• TASK INSTRUCTIONS: State the number of lines in the records beneath that hold the word "panel", and add nothing.

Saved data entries
- - -

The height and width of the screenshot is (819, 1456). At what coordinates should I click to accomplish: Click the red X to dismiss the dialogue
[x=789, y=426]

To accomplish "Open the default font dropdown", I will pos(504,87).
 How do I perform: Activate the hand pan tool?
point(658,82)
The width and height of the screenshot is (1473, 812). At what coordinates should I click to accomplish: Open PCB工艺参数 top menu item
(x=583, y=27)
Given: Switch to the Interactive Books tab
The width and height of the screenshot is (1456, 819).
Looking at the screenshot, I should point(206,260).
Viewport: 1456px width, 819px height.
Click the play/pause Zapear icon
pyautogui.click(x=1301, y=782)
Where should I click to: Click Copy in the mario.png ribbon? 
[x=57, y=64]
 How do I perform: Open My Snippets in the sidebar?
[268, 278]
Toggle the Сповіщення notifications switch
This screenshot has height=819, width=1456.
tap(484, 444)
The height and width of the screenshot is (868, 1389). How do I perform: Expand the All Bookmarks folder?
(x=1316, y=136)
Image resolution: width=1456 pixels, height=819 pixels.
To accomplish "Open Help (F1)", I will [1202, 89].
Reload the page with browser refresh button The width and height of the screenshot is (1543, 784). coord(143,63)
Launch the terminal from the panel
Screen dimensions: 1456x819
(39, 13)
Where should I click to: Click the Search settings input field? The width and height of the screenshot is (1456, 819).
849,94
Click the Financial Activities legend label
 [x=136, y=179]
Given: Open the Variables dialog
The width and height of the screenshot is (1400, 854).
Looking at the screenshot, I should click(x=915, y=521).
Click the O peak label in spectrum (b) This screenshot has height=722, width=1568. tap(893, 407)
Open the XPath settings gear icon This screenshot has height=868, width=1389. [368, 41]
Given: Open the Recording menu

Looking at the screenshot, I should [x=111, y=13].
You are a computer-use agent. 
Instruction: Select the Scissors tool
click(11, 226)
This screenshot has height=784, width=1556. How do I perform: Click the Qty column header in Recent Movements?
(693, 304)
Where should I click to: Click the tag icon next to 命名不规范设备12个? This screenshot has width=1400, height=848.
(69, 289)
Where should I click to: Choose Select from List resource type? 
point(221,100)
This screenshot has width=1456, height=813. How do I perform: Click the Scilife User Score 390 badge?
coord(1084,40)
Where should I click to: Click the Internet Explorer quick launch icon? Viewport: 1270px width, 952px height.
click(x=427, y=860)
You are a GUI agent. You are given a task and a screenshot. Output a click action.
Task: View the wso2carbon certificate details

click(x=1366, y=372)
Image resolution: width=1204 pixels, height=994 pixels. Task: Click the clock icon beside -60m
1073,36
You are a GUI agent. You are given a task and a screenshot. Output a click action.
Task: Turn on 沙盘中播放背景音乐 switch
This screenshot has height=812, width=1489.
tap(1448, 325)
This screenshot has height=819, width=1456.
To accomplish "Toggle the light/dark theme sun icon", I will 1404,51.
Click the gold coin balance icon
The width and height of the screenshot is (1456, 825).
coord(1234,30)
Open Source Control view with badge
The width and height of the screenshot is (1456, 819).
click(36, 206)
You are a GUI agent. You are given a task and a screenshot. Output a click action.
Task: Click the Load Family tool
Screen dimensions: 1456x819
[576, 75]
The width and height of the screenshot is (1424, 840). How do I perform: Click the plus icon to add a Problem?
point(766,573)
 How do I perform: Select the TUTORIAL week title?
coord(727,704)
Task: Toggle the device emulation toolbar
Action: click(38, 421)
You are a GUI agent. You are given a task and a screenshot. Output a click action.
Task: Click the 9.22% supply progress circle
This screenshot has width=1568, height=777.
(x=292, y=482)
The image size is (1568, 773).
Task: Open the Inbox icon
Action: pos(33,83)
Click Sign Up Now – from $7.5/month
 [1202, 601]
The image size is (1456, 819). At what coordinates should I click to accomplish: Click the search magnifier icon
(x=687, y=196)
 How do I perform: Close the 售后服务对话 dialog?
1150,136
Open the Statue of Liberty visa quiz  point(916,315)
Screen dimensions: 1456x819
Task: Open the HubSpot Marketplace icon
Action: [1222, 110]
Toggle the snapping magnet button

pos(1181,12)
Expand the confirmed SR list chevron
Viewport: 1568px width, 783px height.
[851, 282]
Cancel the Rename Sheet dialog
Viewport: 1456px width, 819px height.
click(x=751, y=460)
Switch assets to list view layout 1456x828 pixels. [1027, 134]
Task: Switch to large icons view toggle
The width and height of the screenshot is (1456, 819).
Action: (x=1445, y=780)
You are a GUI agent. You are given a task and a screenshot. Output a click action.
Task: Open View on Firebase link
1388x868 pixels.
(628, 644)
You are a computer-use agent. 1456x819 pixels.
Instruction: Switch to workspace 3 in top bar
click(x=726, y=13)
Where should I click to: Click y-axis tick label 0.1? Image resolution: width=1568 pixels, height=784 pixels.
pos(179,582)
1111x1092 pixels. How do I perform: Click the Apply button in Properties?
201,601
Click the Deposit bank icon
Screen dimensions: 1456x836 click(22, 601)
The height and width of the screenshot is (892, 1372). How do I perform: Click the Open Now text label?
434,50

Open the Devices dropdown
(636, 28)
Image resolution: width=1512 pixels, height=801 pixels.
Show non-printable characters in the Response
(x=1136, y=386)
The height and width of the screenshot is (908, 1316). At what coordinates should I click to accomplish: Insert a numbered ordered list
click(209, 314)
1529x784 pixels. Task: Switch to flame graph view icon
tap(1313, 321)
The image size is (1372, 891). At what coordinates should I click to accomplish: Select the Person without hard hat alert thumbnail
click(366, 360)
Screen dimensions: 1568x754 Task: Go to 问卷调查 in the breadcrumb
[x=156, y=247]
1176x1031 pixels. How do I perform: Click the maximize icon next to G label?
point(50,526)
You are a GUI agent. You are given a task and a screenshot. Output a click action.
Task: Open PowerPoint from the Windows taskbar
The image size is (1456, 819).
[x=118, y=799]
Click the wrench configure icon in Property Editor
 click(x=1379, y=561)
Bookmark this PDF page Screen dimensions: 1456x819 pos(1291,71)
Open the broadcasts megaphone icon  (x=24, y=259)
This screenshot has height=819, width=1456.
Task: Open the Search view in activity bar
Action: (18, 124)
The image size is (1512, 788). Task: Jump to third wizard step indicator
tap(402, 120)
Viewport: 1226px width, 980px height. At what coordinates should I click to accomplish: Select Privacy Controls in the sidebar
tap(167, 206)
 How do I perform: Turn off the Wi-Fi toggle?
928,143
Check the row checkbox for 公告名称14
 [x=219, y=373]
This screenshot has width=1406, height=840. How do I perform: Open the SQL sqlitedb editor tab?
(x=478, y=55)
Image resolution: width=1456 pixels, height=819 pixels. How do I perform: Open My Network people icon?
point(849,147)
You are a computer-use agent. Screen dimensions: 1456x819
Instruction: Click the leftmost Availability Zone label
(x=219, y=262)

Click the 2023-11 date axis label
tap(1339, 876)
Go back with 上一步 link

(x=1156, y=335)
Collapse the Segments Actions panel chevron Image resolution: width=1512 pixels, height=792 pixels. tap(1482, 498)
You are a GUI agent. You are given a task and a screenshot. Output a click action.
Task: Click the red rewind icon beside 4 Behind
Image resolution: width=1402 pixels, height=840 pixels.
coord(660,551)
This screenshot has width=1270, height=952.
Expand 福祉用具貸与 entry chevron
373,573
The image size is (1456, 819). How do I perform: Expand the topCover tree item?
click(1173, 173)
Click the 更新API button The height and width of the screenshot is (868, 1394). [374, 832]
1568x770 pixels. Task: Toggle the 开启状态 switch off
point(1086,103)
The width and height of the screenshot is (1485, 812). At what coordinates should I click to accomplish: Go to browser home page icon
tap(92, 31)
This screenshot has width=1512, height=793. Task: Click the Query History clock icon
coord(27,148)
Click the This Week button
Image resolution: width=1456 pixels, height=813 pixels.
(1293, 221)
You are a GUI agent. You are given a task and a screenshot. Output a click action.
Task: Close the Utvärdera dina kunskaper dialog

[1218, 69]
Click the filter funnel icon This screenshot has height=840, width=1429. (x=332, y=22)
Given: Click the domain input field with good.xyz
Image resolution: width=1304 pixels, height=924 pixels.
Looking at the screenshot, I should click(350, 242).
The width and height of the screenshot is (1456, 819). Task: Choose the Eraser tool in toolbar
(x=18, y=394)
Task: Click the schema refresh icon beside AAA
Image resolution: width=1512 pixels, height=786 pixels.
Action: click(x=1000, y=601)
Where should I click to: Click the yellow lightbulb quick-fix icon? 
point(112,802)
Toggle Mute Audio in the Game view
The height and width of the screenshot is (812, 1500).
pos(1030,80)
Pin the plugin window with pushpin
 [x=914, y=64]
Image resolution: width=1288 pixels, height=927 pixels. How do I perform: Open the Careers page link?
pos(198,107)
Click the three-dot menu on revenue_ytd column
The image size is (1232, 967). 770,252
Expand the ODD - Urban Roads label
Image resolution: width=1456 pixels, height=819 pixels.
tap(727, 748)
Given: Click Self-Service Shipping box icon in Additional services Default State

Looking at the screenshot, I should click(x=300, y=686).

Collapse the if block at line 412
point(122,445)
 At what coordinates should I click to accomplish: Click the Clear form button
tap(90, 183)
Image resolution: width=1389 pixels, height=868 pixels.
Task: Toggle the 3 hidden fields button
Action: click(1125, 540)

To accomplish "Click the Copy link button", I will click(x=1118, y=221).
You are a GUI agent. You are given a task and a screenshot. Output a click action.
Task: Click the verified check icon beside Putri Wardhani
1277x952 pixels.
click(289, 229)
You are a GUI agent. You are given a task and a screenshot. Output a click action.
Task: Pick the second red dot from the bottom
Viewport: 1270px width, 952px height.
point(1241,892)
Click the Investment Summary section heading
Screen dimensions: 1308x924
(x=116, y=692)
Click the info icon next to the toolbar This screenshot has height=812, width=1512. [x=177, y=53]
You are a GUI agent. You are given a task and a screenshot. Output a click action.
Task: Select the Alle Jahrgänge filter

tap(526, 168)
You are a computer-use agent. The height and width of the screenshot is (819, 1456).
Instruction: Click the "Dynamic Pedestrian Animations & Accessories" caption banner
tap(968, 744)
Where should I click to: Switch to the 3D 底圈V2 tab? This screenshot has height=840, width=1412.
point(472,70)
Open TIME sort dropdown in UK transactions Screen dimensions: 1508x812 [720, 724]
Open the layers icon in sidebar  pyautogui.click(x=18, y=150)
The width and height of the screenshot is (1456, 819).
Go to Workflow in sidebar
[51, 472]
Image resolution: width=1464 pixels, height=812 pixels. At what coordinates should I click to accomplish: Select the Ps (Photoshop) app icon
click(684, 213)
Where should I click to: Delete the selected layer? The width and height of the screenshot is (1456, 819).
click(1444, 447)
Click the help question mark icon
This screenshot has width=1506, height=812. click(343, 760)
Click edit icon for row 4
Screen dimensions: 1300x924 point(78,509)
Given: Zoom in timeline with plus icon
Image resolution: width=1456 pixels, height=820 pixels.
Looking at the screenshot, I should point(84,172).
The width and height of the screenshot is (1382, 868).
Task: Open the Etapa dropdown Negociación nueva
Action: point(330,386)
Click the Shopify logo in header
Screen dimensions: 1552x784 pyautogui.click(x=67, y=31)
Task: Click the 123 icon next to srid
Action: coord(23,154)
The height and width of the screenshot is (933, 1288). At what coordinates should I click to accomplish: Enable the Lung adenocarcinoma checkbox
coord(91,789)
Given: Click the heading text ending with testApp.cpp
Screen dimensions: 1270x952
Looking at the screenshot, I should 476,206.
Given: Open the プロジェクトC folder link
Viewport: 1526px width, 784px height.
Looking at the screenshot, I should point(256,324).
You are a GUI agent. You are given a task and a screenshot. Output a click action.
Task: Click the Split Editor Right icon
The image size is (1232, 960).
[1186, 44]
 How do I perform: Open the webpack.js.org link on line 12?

- - -

• RESULT OF THE EXERCISE: 2